Bootstrap aggregation, also called bagging, is a random ensemble method designed to increase the stability and accuracy of models. It involves creating a series of models from the same training data set by randomly sampling with replacement the data.
6 secrets of building better models
In this series of videos we look at some often overlooked approaches that can be applied in the same way to a wide variety of algorithms and which may lead to better predictive accuracy. In all of our examples we’ll focus on improving the accuracy of a predictive model applied to a classification prediction problem.
Feature Engineering is really just a fancy term for creating new data. Very often we can help an algorithm build better models by preparing the input data in a way that allows it to detect a clearer signal in the often noisy data. In machine learning variables are often referred to as ‘features’, so feature engineering refers to the transformation of variables or the creation of new ones.

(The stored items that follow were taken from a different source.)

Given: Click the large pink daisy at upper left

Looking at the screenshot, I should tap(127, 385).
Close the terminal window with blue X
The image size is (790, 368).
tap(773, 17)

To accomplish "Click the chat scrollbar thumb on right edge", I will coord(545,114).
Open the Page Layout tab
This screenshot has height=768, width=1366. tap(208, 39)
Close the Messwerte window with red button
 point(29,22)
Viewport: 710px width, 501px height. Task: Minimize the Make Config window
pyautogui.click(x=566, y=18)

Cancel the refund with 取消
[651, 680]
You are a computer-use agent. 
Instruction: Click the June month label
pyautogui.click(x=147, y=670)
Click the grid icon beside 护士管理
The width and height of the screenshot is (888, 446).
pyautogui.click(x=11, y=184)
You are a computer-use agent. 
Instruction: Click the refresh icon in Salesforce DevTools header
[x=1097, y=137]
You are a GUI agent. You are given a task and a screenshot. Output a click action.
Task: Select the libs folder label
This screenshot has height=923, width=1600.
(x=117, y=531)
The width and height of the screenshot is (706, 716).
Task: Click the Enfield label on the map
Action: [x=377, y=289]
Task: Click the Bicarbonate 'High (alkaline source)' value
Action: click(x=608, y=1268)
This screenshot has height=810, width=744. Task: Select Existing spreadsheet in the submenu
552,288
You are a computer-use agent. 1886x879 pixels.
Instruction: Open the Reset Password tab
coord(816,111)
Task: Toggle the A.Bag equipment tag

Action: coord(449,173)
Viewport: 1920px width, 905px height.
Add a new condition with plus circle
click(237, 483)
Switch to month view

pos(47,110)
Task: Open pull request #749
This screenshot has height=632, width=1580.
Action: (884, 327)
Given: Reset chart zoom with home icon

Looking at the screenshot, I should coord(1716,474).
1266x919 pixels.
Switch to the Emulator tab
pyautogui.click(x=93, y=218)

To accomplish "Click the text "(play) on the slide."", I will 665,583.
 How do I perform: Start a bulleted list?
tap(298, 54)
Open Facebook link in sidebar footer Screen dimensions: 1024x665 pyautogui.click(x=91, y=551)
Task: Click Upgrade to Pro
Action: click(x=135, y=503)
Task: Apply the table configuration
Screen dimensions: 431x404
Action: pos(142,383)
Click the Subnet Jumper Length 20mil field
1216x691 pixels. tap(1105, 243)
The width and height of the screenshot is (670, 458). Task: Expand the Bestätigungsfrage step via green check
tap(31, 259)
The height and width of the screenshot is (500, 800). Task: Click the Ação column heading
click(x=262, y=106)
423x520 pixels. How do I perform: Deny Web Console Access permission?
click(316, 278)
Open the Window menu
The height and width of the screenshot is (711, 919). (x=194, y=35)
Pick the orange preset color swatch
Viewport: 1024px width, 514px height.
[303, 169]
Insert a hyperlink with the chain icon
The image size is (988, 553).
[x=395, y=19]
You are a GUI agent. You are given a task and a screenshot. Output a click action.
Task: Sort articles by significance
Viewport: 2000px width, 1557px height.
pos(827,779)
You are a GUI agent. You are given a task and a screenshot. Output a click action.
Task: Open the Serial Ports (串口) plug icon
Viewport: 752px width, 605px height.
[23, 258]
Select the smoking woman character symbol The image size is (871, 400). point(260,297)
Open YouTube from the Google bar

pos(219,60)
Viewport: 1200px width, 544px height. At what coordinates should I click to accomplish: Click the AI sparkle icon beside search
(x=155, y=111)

The idea of meta modelling is to build a predictive model using the predictions or scores generated by another model. By adding the predictive scores generated by an initial modelling algorithm to an existing pool of predictor fields, a second algorithm can then exploit these scores in to build a final more accurate model.
Split models or split population modelling is another technique that allows the user to build multiple models which can then be combined to create a single prediction. The idea with split modelling is that if the data represent different populations or contain separate groups that behave in very different ways, assuming that a single model can explain all the inherent variability across these distinct populations might be unreasonable.